I too am coming up on a need for no-downtime HA failover for Postgres. I too am not allowed to use a hosted PaaS-ish solution like RDS. I was considering Citus's multi master impl (I don't need to spread the load, just need HA). I had not considered Pacemaker. Has GoCardless investigated this option and have any insight to give? HA has traditionally been a real pain point for traditional RDBMS's in my experience.

To be honest we've not looked into Citus in any depth.

My early impression of it (can't speak for the rest of the team) was that it was mostly aimed at sharding analytics workloads, but parts of the docs (e.g. https://docs.citusdata.com/en/v7.1/admin_guide/cluster_manag...) make it sound like it handles OLTP workloads too.

Maybe I've been ignoring it for bad reasons!
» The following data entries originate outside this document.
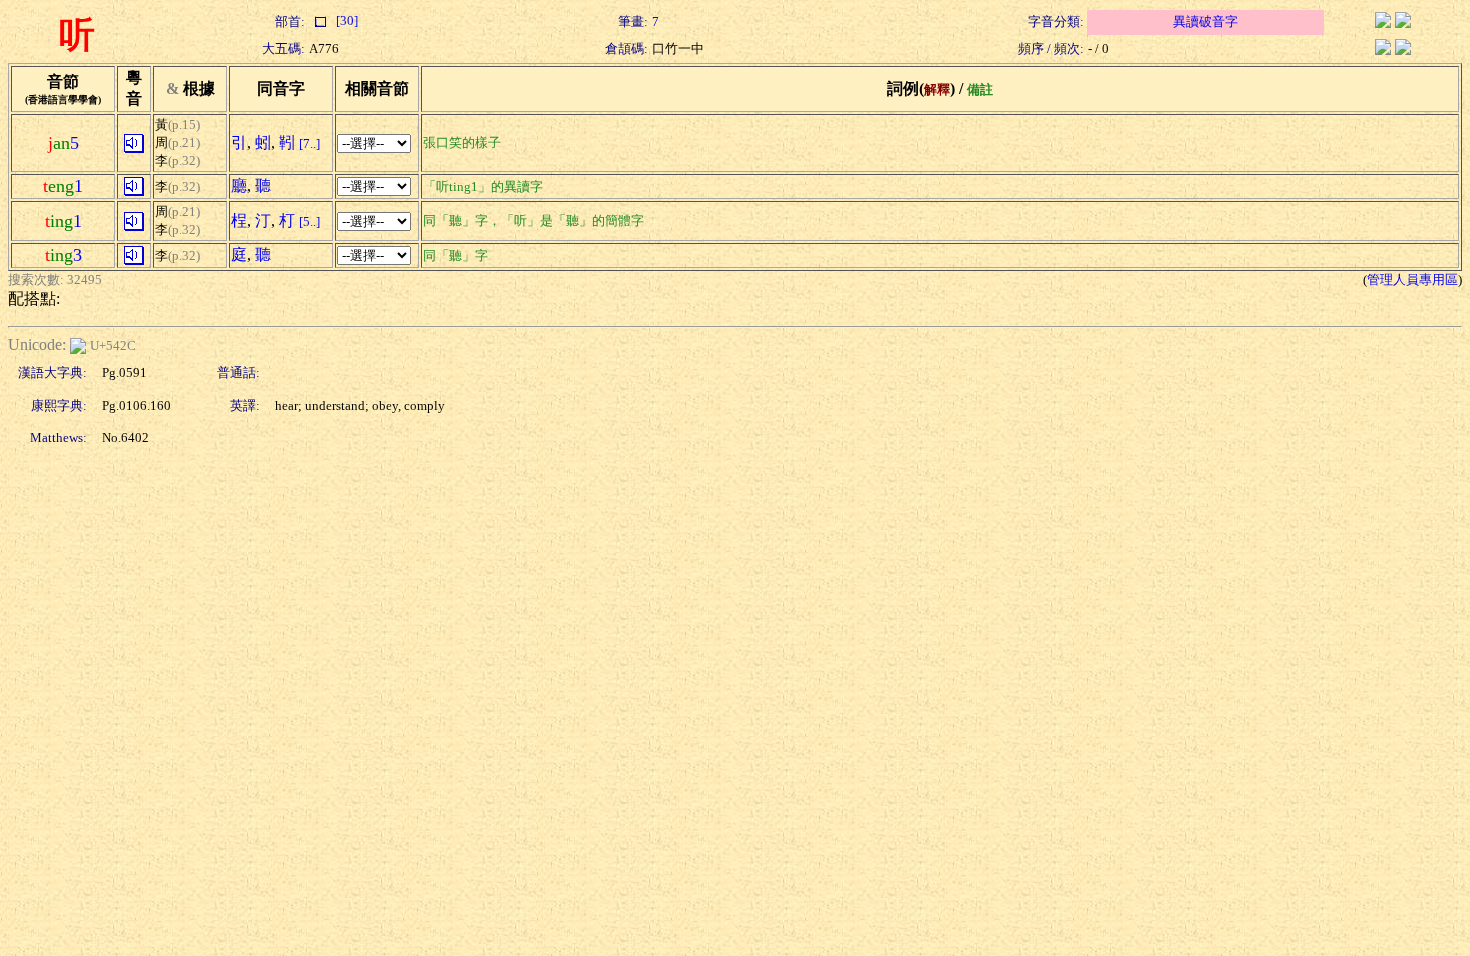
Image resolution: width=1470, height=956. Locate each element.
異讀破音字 (1205, 21)
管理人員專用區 (1412, 279)
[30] (345, 20)
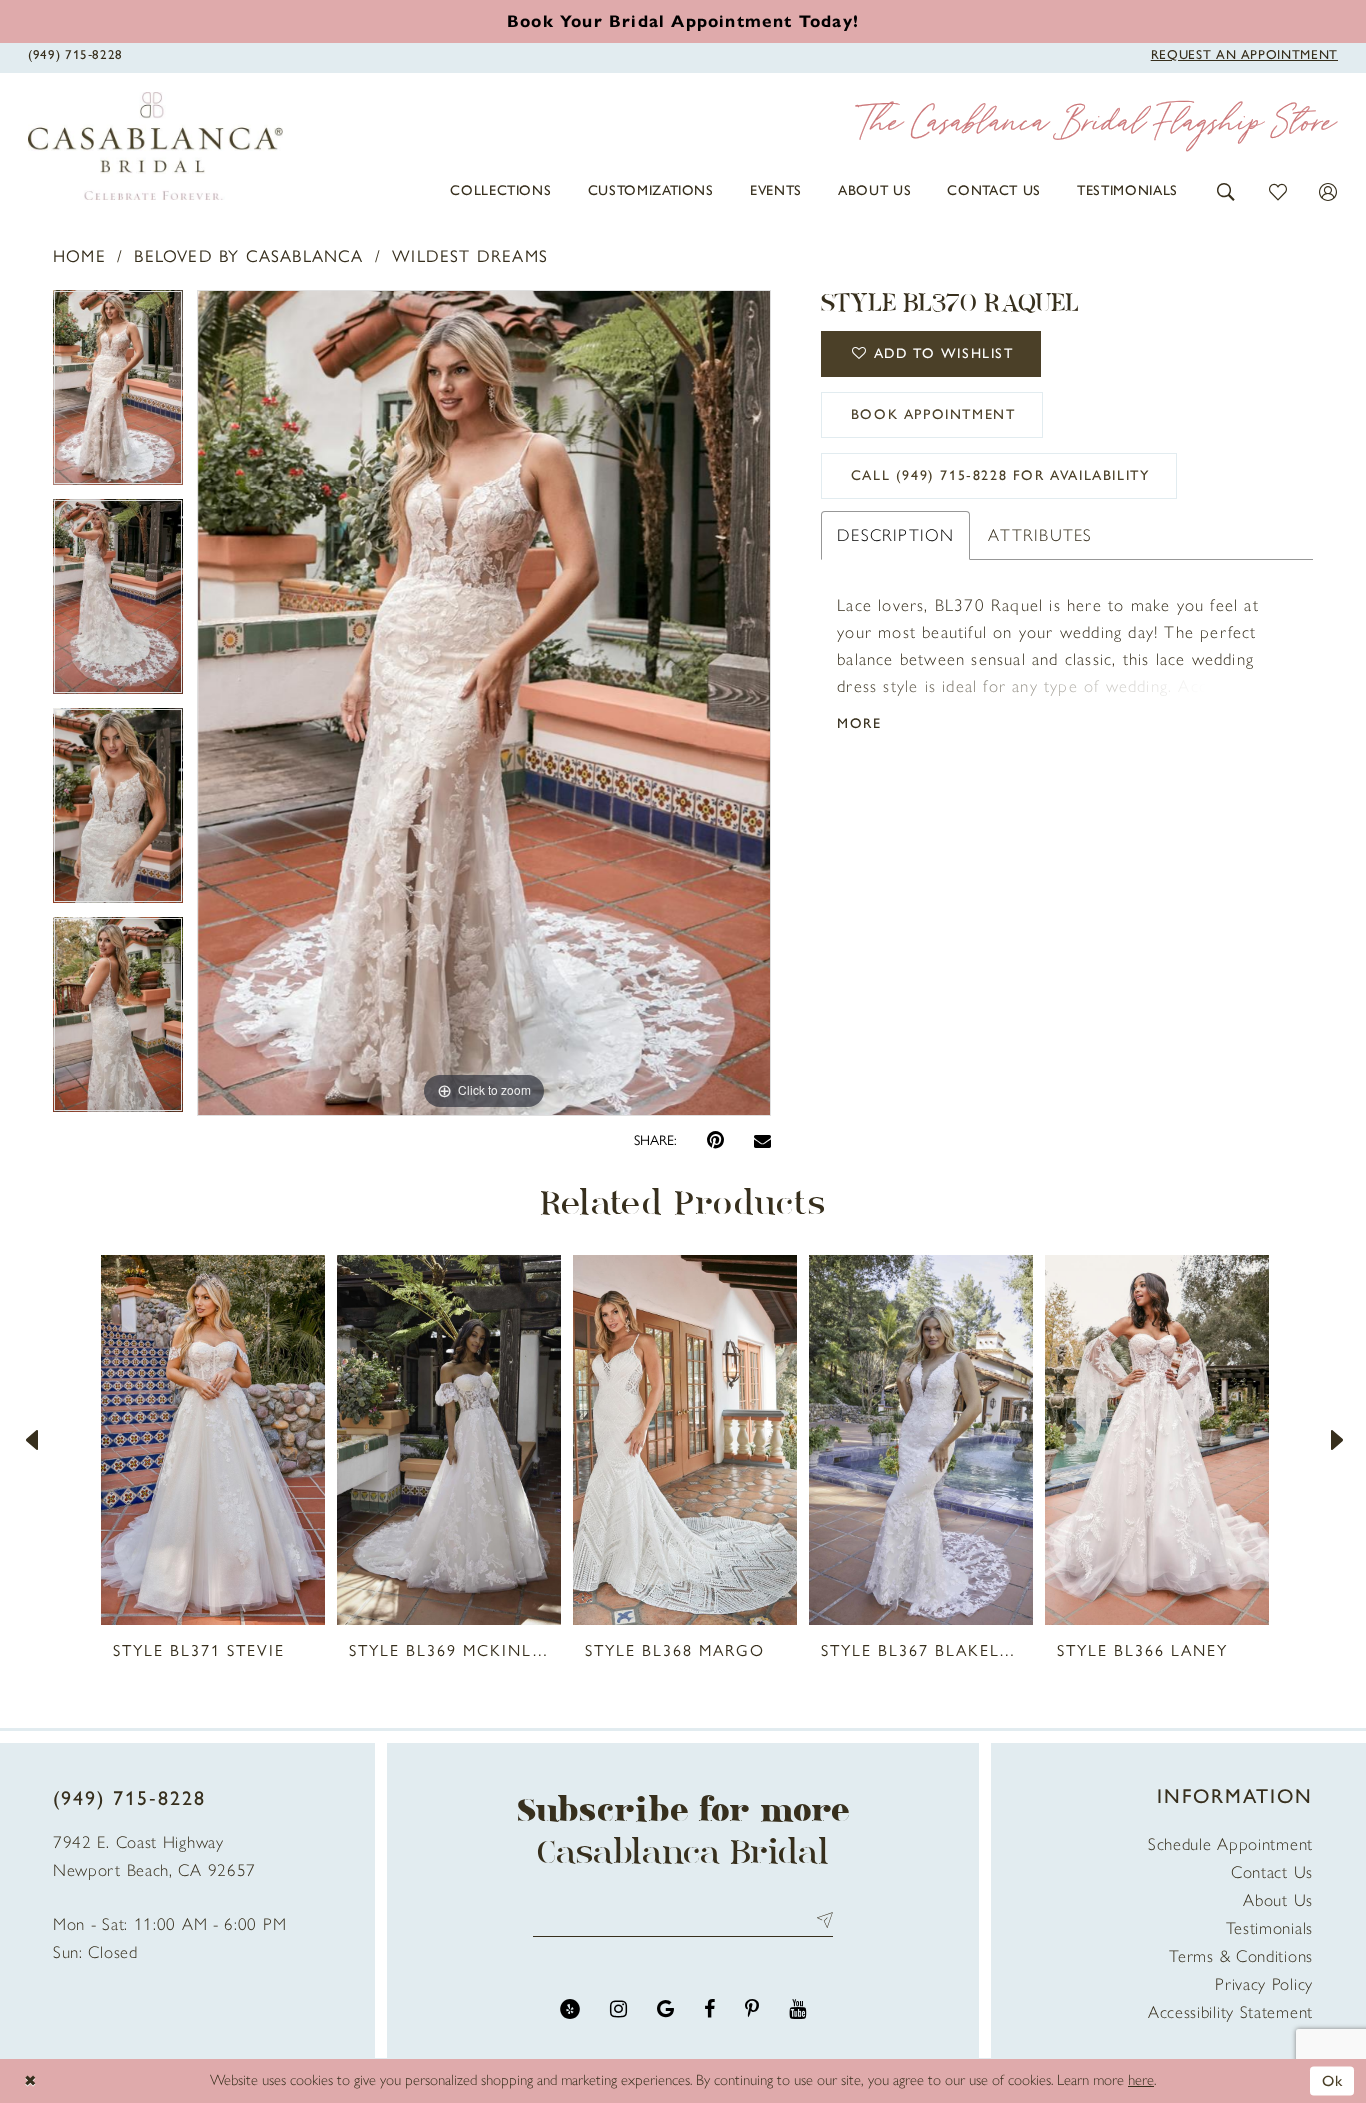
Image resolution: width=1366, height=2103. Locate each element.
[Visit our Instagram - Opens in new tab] (618, 2009)
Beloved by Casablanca (248, 256)
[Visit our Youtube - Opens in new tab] (797, 2009)
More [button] (859, 723)
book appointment (933, 414)
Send (820, 1919)
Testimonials (1269, 1928)
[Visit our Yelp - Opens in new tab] (570, 2009)
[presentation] (213, 1440)
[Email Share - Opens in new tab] (762, 1140)
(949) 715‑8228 (129, 1798)
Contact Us (1272, 1872)
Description (895, 535)
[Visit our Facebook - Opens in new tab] (709, 2009)
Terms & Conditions (1241, 1956)
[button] (1226, 190)
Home (79, 256)
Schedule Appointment (1230, 1844)
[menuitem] (500, 191)
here (1141, 2080)
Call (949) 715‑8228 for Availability (1000, 475)
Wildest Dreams (470, 256)
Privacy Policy (1264, 1984)
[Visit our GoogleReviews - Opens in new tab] (665, 2009)
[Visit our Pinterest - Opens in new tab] (752, 2009)
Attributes (1040, 535)
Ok (1333, 2080)
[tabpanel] (118, 394)
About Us (1278, 1900)
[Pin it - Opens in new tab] (715, 1140)
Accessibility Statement (1230, 2012)
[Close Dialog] (30, 2080)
EDIT: Managing Postgres clusters is something that a lot of people are working on. Thought I'd mention two projects that have me excited right now:

  - Patroni https://github.com/zalando/patroni
  - Stolon https://github.com/sorintlab/stolon
Stolon's client proxy approach in particular looks interesting, and reminds me of how people are using Envoy (https://github.com/envoyproxy/envoy), albeit as a TCP proxy rather than one that understands and can do fun stuff with the database's protocol. I wonder if we'll start to see more Envoy filters for different databases!